SCOTLAND is entering an "economic emergency" unprecedented in our lifetimes, Nicola Sturgeon has warned.
The First Minister issued the frank assessment as she addressed the latest mass job losses to be announced during lockdown.
Rolls-Royce laid put plans for 700 redundancies at its plant in Inchinnan, Renfrewshire, yesterday.
Sturgeon said: "That announcement will have been devastating news for the workforce and their families at what is already an anxious time.
"Unfortunately, it may not be the last of its kind in the period ahead.
"The Scottish Government will do everything we can to ensure as good an outcome as we can.
"Alongside a public health emergency, we are now dealing with an economic emergency on a scale that none of us have experienced before.
"That requires and it will get the attention and focus of the Scottish Government, just as the health emergency has and will continue to get."
Mass losses have already been announced in the aviation sector, with further cuts expected across the economy when the UK Government's furlough scheme comes to an end.
Sturgeon said teams are working to shore up the manufacturing sector by developing a personal protective equipment (PPE) production model that could supply not only Scottish settings, but also health and social care settings in the rest of the UK and beyond.

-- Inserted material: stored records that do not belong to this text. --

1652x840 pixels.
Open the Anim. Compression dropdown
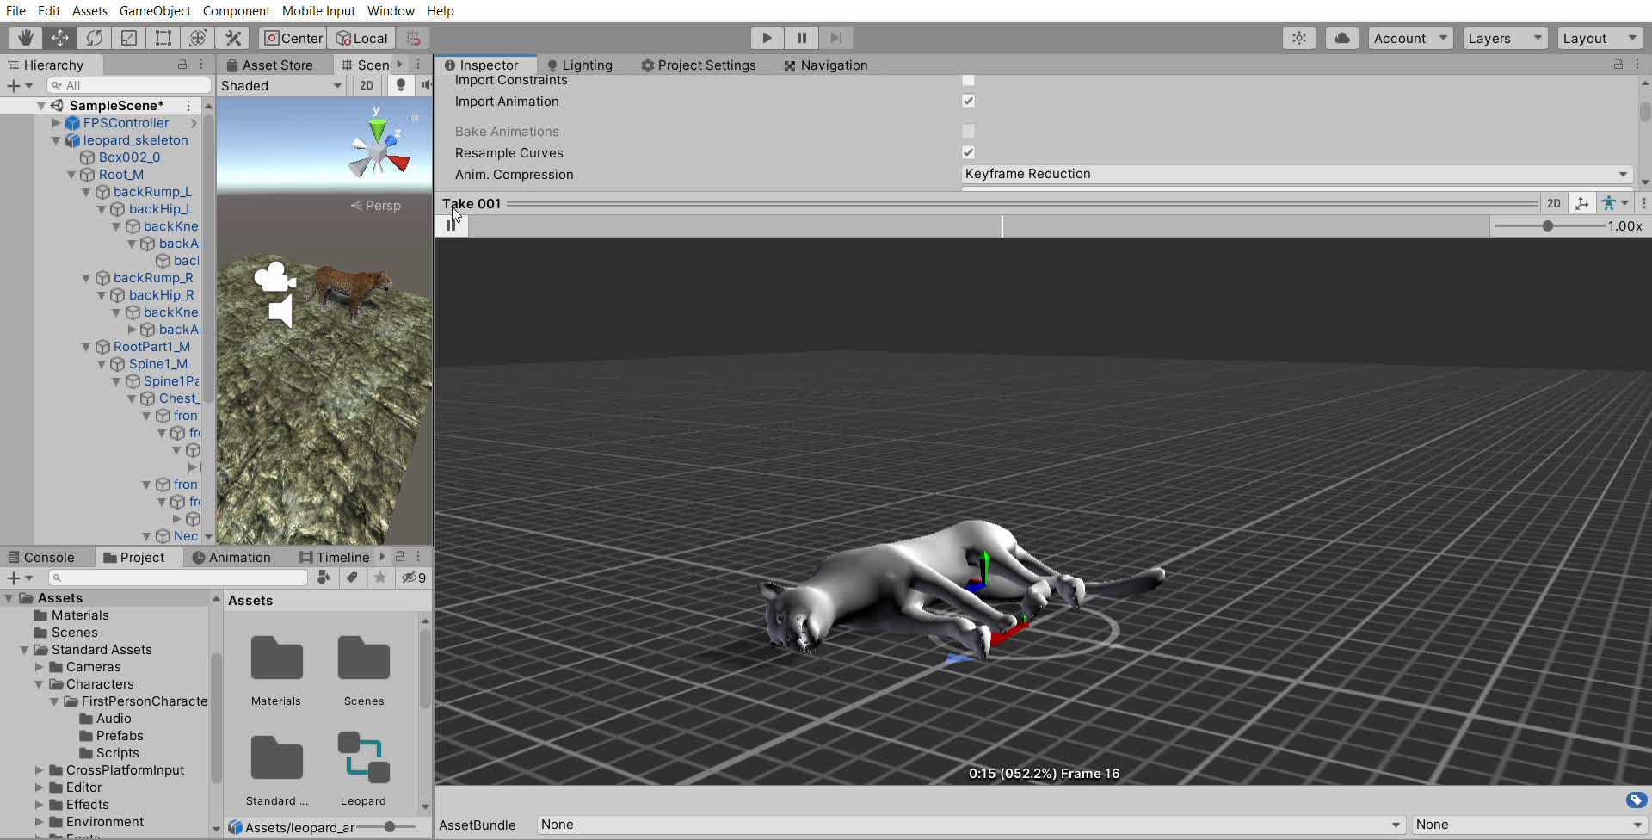click(1292, 174)
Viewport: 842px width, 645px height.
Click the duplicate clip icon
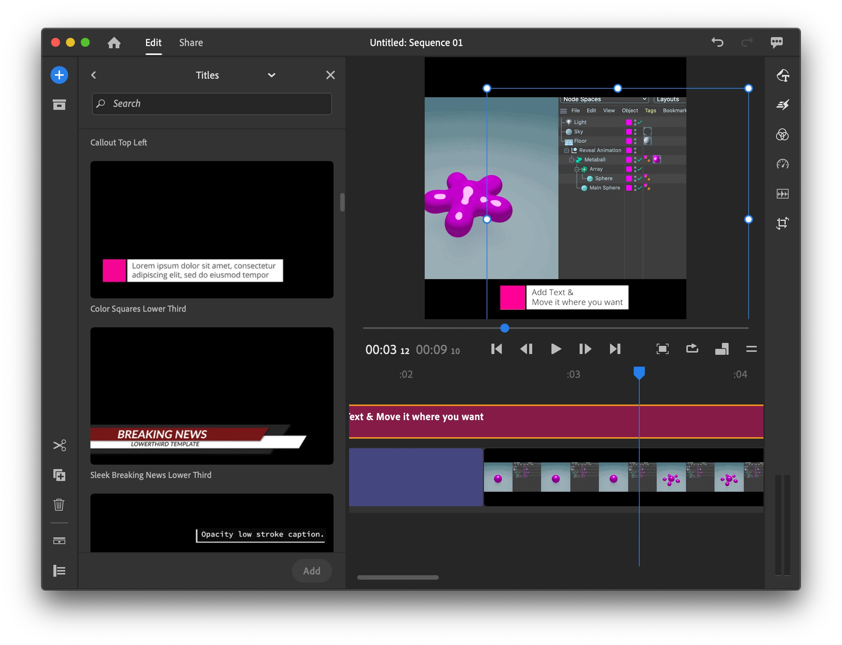coord(59,475)
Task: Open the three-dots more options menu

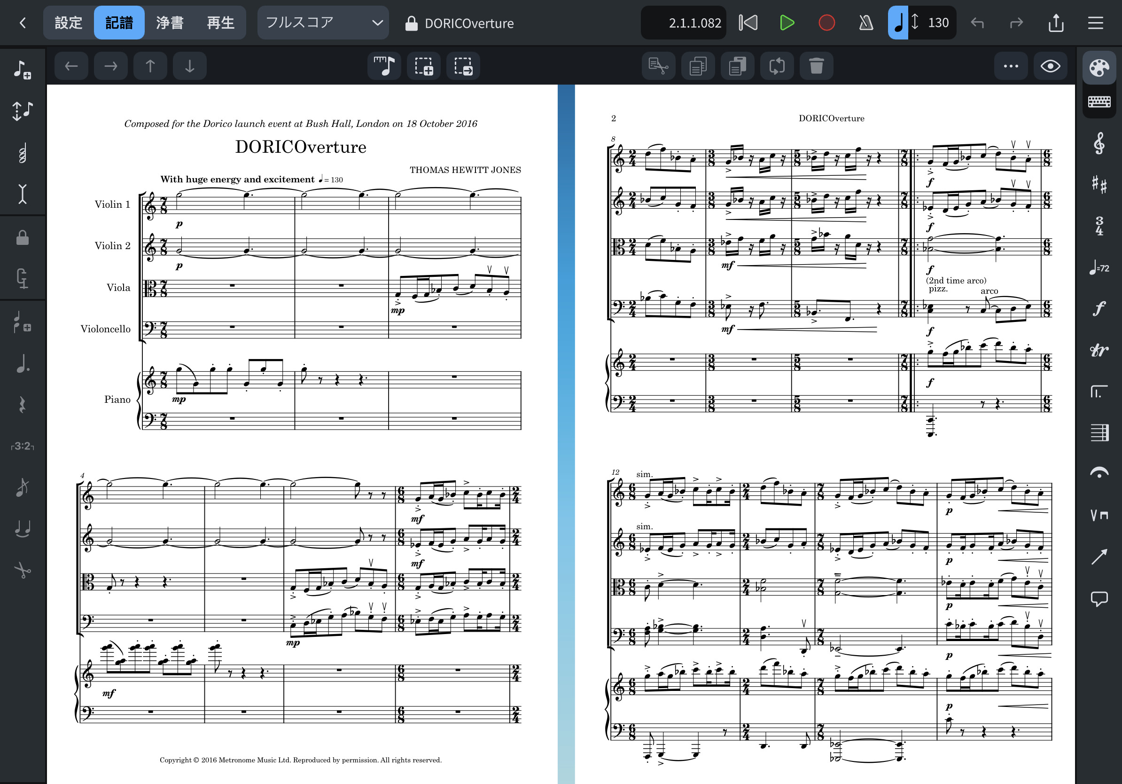Action: click(1011, 66)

While 57,000 specialist fluid-resistant surgical facemasks were needed by the health sector weekly before Covid-19, that has now risen to 4.5 million.
As many as 100million have been imported from China, with another 60m to come.
But ministers now want to help Scottish companies diversify and produce the vital items.
She cited Annan's Alpha Solway, Berry BPI in Greenock and CalaChem in Grangemouth as firms already adapting to produce hand sanitiser, non-sterile gowns and other items, with some of the materials for this work sourced from other Scots businesses.